* **原文抜粋**
• • • • •
NTTデータ関西さんとJR西日本の最初の共同プロジェクトは、当社が2017年に発生させた「新幹線の台車亀裂」の重大インシデントから始まりました。その対策として、異常音を早期に検知し、迅速に運行停止するためのソリューションを探し求めるなかで、NTTデータ関西さんの異音検知ソリューションに注目し、実証実験、そして有効性確認・プロト環境での検証まで⼀緒に行わせていただきました。
次第に当社でデータアナリティクス技術が成長し、単なるユーザー側でなく、お客様へソリューションを提供する側の立場も併せ持つようになりました。NTTデータ関西さんとの関係もデータソリューションを扱うベンダー企業同士の関係に変化しました。そこから、営業パートナーとして「お互いの販路に相手のソリューションを含めて訴求する」クロスセル活動をスタートさせ、現在も継続して活動させていただいています。
当時のNTTデータ関西さんの印象は、まずはやはりソリューション自体が確固たる実績に基づいた魅力的なものである点。そして、営業素人だった我々と比べ、NTTデータ関西さんの豊富な営業ノウハウや高いスキルを学ばせていただいたことが強く印象に残っています。
• • • • •
保存されたデータセット項目:
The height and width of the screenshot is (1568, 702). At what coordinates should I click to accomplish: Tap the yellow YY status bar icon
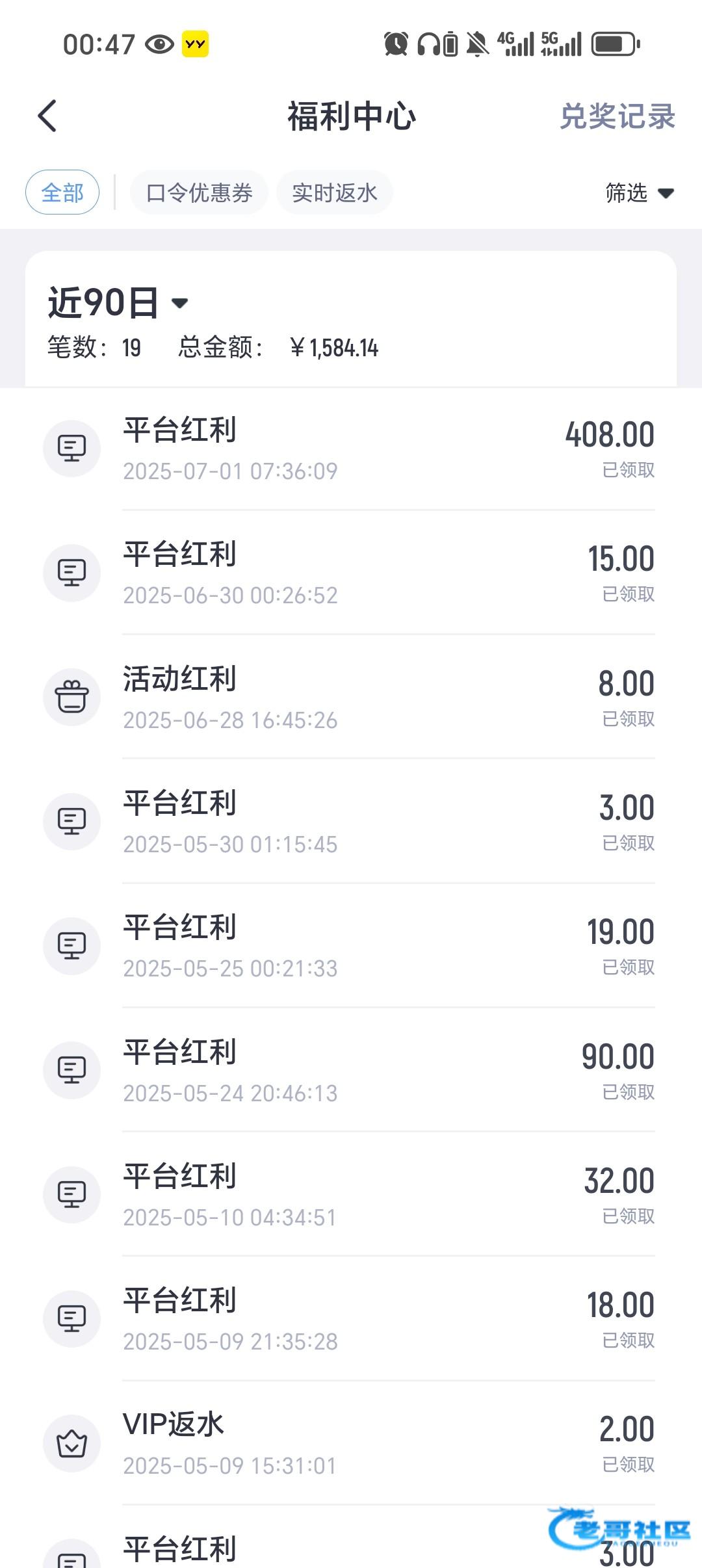click(195, 44)
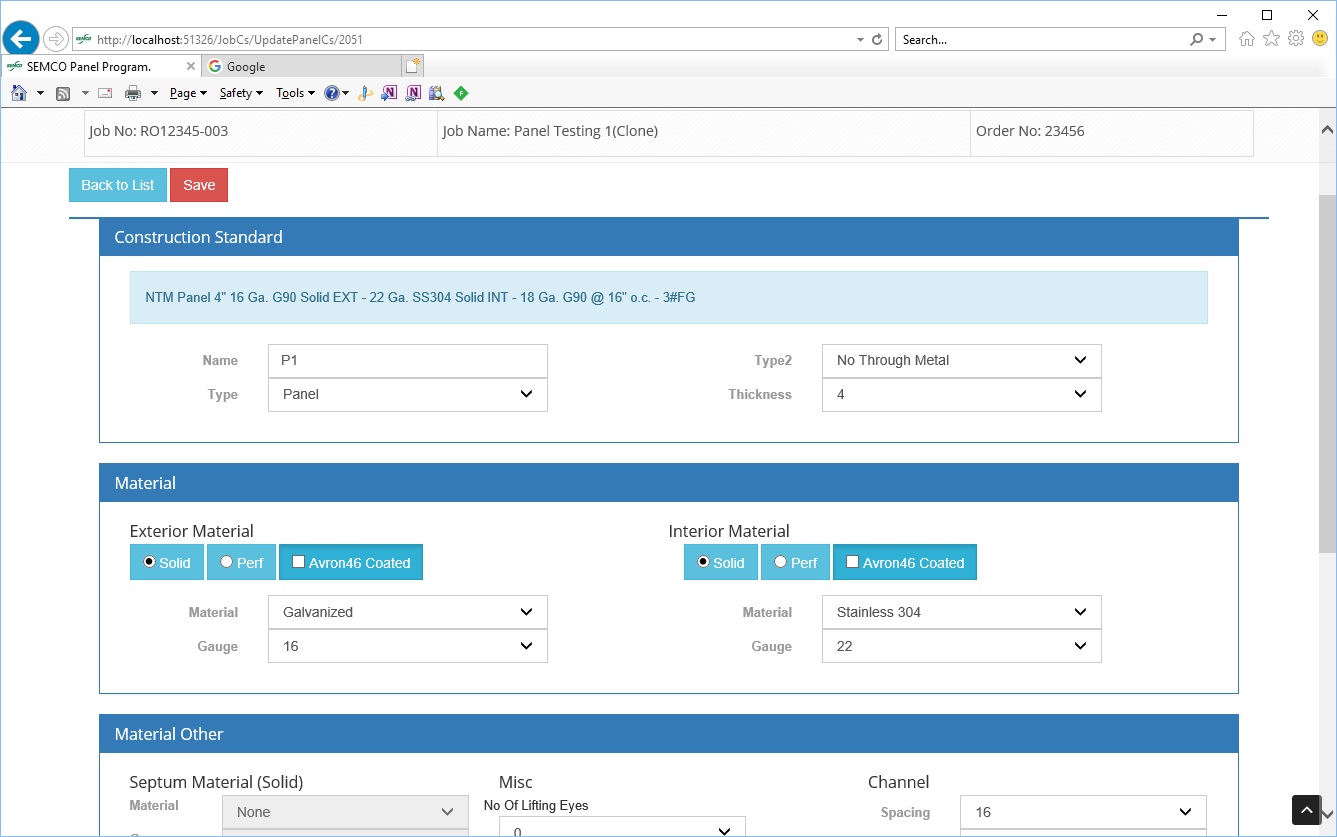Click the scroll-to-top arrow button
The height and width of the screenshot is (837, 1337).
point(1306,809)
• • • • •
* **次の設問**
1. JR西日本とNTTデータ関西の協業についての文章を読み、次の問いに答えよ。
(a) 最初の共同プロジェクトのきっかけとなった重大インシデントは何年に発生したか。
(b) 営業パートナーとして始めた、互いの販路で相手のソリューションを訴求する活動は何と呼ばれているか。
(c) 営業素人だった側がNTTデータ関西から学んだと述べているものは何か。
2. JR西日本とNTTデータ関西の協業についての文章のうち、「次第に当社でデータアナリティ」から「活動させていただいています。」までを、その語句も含めて一字一句変えずに出力せよ。

* **解答例**
1.
(a) 2017年
(b) クロスセル活動
(c) 豊富な営業ノウハウや高いスキル

2.
次第に当社でデータアナリティクス技術が成長し、単なるユーザー側でなく、お客様へソリューションを提供する側の立場も併せ持つようになりました。NTTデータ関西さんとの関係もデータソリューションを扱うベンダー企業同士の関係に変化しました。そこから、営業パートナーとして「お互いの販路に相手のソリューションを含めて訴求する」クロスセル活動をスタートさせ、現在も継続して活動させていただいています。